Researchers have conducted a study to analyze how infection by hepatitis C virus ( HCV ) may influence the immunological serum pattern of patients with Sjögren syndrome ( SS ).
Since 1994, researchers have tested serum HCV-IgG antibodies in 783 patients with Sjögren syndrome diagnosed according to the 1993 European classification criteria.
The immunological profile at diagnosis was compared according to the presence or absence of HCV.
Of the 783 patients with Sjögren syndrome, 105 ( 13.4% ) tested positive for HCV-IgG antibodies ( 88 females, 17 males, mean age at diagnosis of Sjögren syndrome: 62.9 years ).
Multivariate analysis showed that patients with Sjögren syndrome-HCV had a higher mean age and a higher frequency of low C3/C4 levels, cryoglobulins, and hematological neoplasia compared with patients without HCV.
The frequency of anti-La antibodies compared with anti-Ro antibodies was higher in patients with Sjögren syndrome-HCV ( 17% vs. 15% ) and lower in patients without HCV infection ( 30% vs 43% ).

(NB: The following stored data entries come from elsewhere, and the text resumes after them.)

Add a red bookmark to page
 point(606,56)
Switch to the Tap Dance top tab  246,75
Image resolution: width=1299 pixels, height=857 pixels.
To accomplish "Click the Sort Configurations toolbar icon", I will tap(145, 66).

The frequency of concomitant detection of the three main cryoglobulin-related markers ( cryoglobulins, rheumatoid factor activity, and C4 consumption ) was threefold higher in patients with Sjögren syndrome-HCV compared with patients without HCV.
Sjögren syndrome-HCV patients with genotype 1b showed the highest frequencies of immunological abnormalities related to cryoglobulins and the lowest frequencies of anti-Ro/La antibodies.
In conclusion, HCV infection was found in 13% of a large series of Spanish patients with Sjögren syndrome.
The HCV-driven autoimmune response was characterized by a lower frequency of anti-Ro/La antibodies, an abnormal predominance of anti-La among anti-Ro antibodies, and a higher frequency of cryoglobulinemic-related immunological markers in comparison with patients without HCV infection.
This immunological pattern may contribute to the poor outcomes found in patients with Sjögren syndrome-HCV. ( Xagena )
Brito-Zerón P et al,Arthritis Res Ther 2015;17:250. doi: 10.1186/s13075-015-0766-3.